A major finding by scientists in Florida could totally change how we think of the king of the dinosaurs.
Scientists at Florida State University have just made a major discovery about the Tyrannosaurus rex, a finding that could greatly enhance our understanding of this massive bloodthirsty beast that lived 67 million years ago, right up until the moment dinosaurs were wiped off the face of the Earth. They found that the T. rex had a totally unique jaw that allowed it to crunch through the bones of its prey.
Basically, its jaw is like a hybrid between a crocodile and a canine. The T. rex was actually quite different from other meat eating dinosaurs in that respect, scientists think, and that had to do with its unique body structure, with its famously small arms compared to its massive jaws and teeth.

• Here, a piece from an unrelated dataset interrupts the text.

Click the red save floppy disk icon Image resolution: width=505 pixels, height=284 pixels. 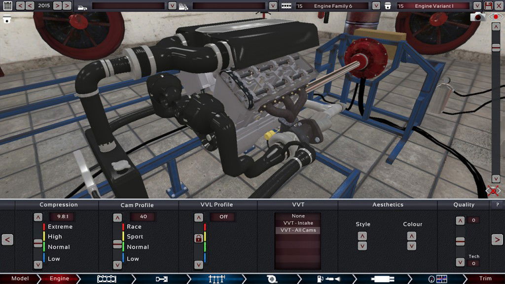click(x=489, y=5)

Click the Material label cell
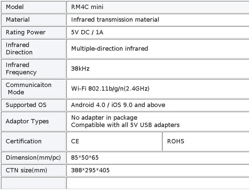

But this setup enabled the T. rex to chew bones with the force of a hyena, except many times that. It also had the massive bite force of a crocodile, making its jaw the ultimate bone crunching machine, exerting up to 431,000 pounds per square inch.
“It was this bone-crunching acumen that helped T. rex to more fully exploit the carcasses of large horned-dinosaurs and duck-billed hadrosaurids whose bones, rich in mineral salts and marrow, were unavailable to smaller, less equipped carnivorous dinosaurs,” Paul Gignac, assistant professor of Anatomy and Vertebrate Paleontology at Oklahoma State University Center for Health Sciences, who also worked on the study, said in the FSU statement.
“Having high bite force doesn’t necessarily mean an animal can puncture hide or pulverize bone, tooth pressure is the biomechanically more relevant parameter,” Florida State University Professor of Biological Science Gregory Erickson said. “It is like assuming a 600 horsepower engine guarantees speed. In a Ferrari, sure, but not for a dump truck.”